ENTRIES SUPPLIED.
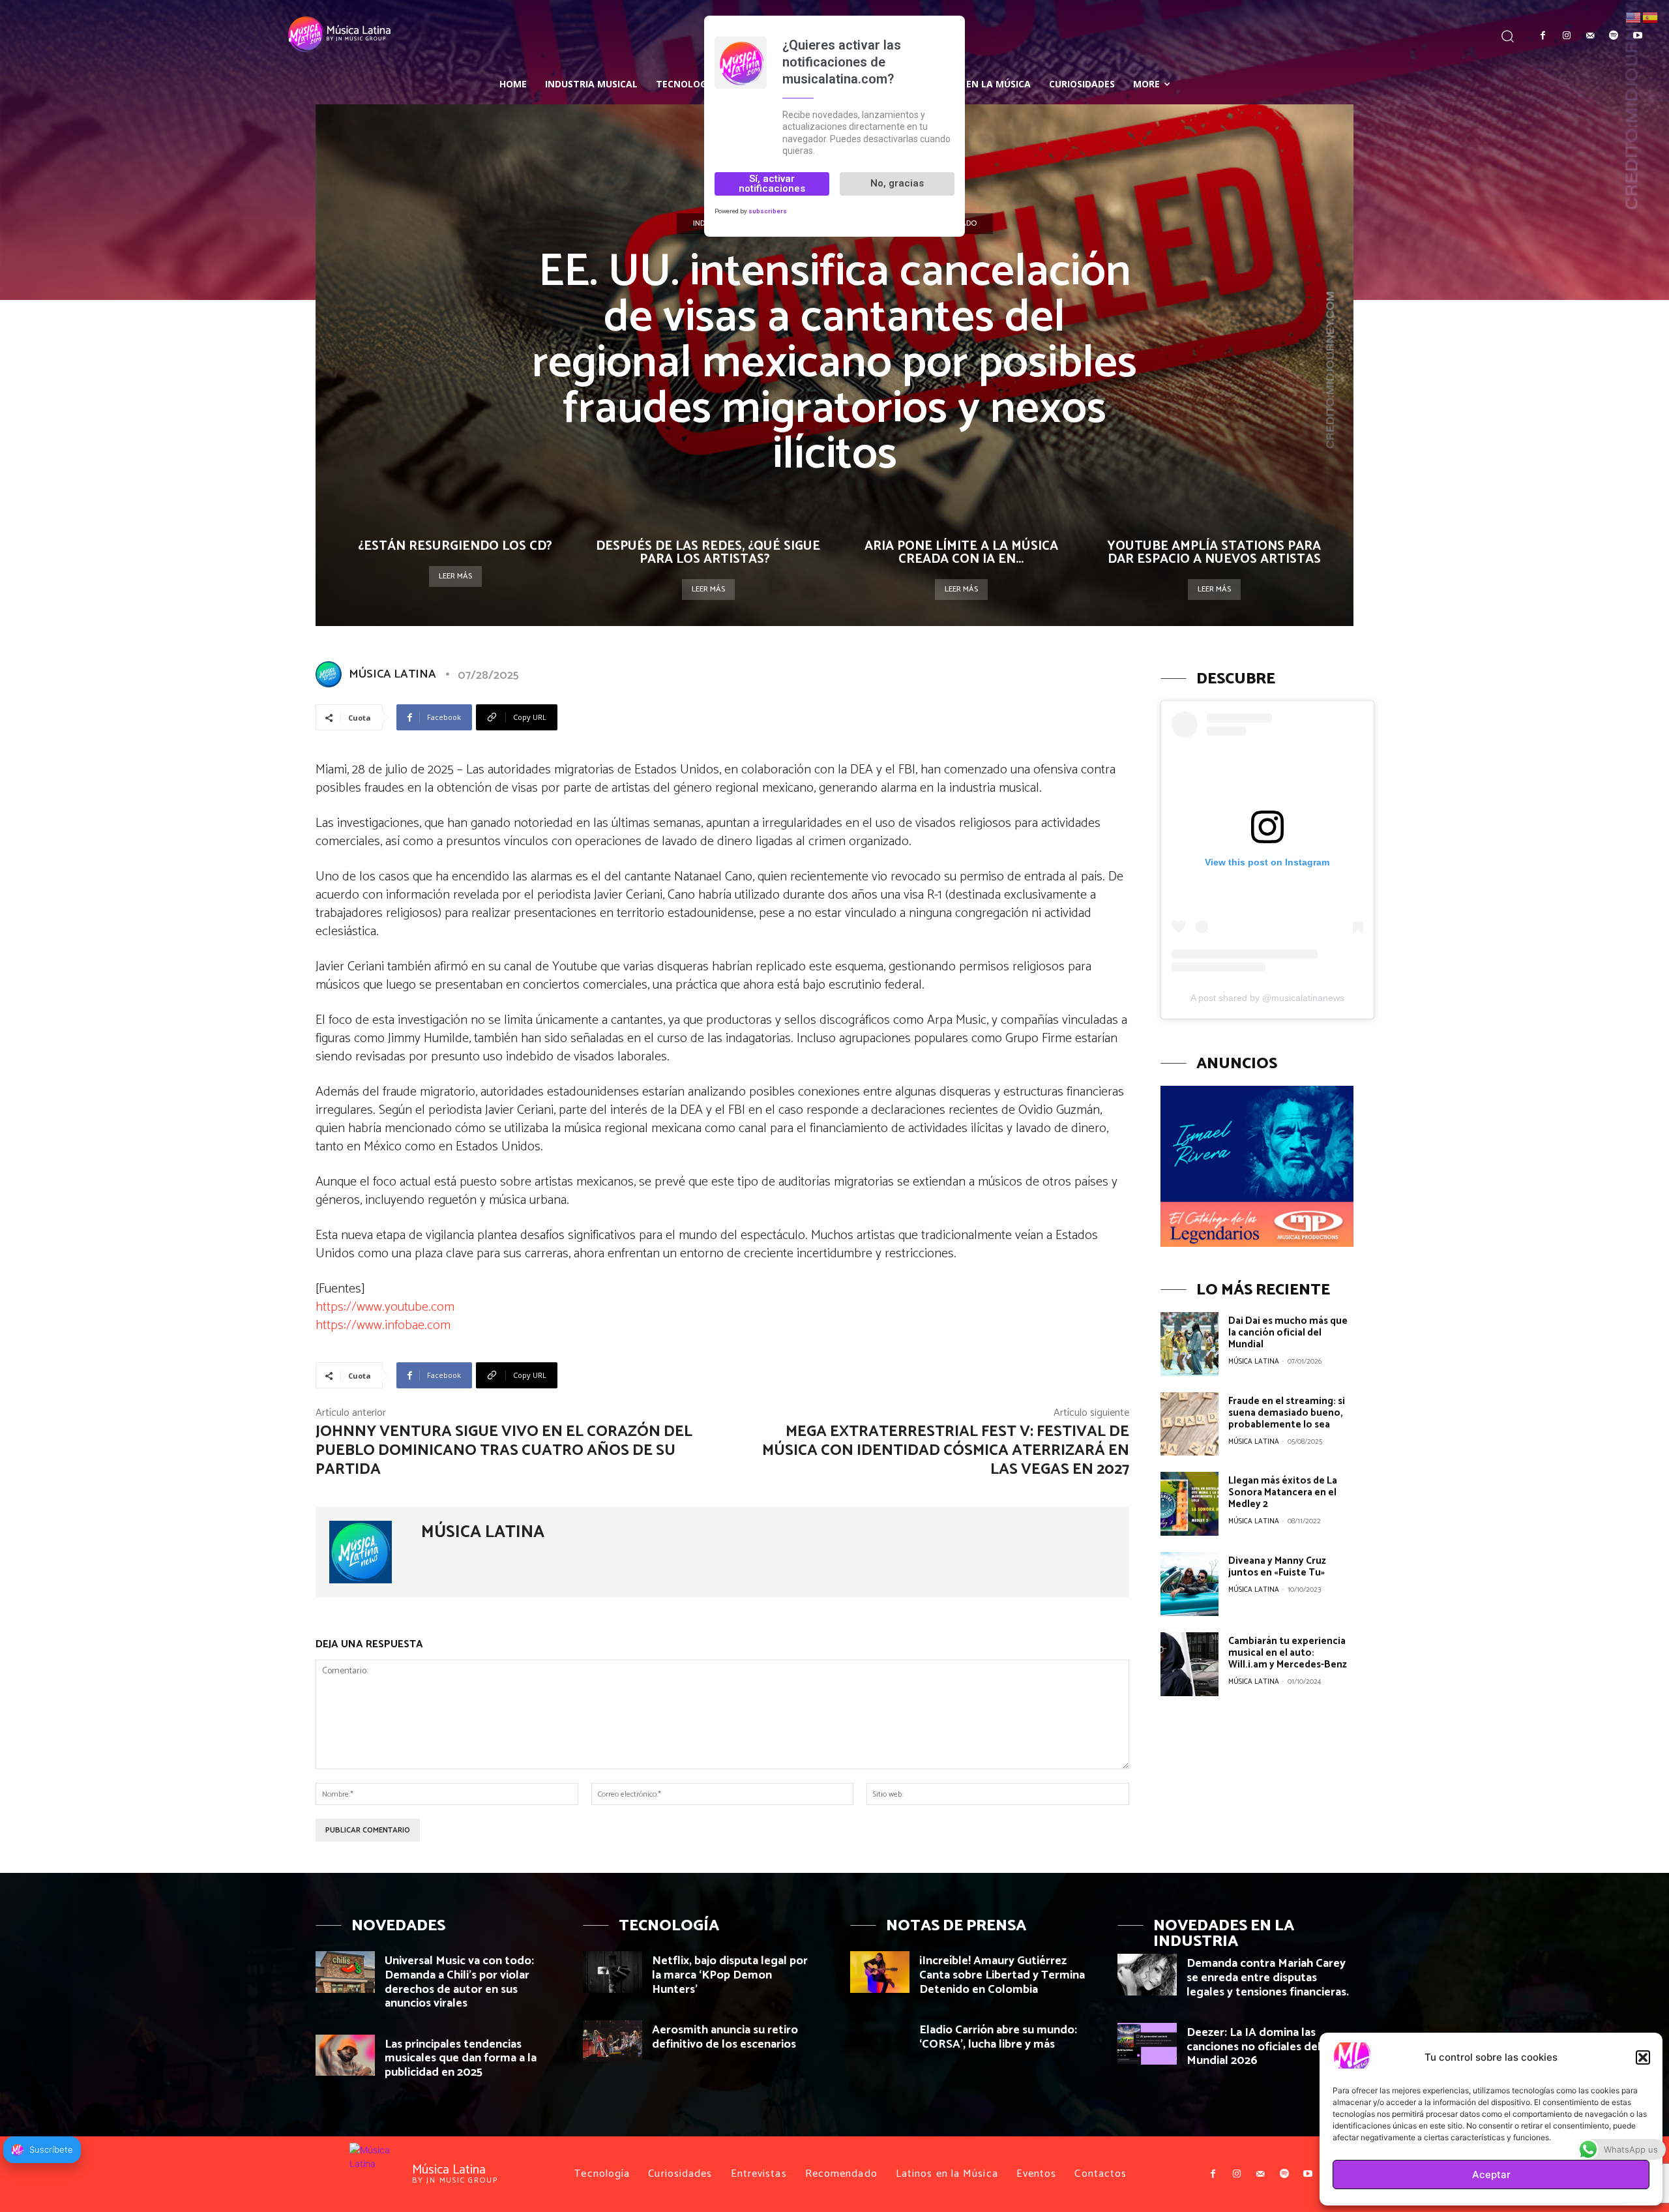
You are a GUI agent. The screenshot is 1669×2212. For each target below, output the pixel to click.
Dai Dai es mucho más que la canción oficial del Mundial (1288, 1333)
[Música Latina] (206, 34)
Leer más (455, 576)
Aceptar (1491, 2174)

--

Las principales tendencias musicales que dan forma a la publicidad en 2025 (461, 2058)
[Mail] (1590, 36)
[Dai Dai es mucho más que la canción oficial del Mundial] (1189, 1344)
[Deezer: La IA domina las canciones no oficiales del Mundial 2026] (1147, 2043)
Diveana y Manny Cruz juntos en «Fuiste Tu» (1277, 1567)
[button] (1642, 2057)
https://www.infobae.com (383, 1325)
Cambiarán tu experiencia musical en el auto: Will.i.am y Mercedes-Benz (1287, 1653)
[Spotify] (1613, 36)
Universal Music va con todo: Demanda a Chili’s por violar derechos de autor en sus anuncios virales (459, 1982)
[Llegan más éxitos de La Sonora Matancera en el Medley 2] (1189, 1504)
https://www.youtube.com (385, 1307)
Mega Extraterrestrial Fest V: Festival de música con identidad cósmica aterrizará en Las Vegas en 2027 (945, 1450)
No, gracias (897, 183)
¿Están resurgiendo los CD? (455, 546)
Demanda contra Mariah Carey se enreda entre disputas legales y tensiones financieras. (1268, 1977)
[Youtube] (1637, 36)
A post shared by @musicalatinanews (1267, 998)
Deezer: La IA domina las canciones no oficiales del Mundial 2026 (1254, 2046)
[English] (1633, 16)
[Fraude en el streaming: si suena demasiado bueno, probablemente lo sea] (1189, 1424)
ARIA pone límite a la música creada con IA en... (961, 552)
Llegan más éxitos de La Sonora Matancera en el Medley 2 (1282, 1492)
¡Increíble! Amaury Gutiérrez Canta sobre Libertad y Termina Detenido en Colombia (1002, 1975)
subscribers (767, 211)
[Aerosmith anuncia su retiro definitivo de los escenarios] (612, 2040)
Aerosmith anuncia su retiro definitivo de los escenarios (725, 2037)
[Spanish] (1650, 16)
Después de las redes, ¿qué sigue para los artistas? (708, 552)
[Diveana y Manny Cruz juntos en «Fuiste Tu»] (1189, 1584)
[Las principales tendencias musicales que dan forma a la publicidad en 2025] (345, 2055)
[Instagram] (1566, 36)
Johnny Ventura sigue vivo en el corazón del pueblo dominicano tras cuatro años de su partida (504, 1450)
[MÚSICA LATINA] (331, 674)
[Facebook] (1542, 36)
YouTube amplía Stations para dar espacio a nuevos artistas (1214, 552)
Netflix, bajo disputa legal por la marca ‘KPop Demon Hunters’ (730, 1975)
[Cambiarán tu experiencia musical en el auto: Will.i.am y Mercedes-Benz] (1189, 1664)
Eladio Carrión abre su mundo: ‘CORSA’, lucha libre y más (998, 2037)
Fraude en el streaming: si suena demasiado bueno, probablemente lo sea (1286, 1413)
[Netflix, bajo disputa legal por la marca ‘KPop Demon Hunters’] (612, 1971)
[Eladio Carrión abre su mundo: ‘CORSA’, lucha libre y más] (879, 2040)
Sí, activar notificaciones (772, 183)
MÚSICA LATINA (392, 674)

TASK DIRECTIONS. Above are the entries. Quote exactly the lines from the one bearing "[Netflix, bajo disputa" through the one bearing "MÚSICA LATINA (392, 674)".

SOLUTION TO THE PROBLEM.
[Netflix, bajo disputa legal por la marca ‘KPop Demon Hunters’] (612, 1971)
[Eladio Carrión abre su mundo: ‘CORSA’, lucha libre y más] (879, 2040)
Sí, activar notificaciones (772, 183)
MÚSICA LATINA (392, 674)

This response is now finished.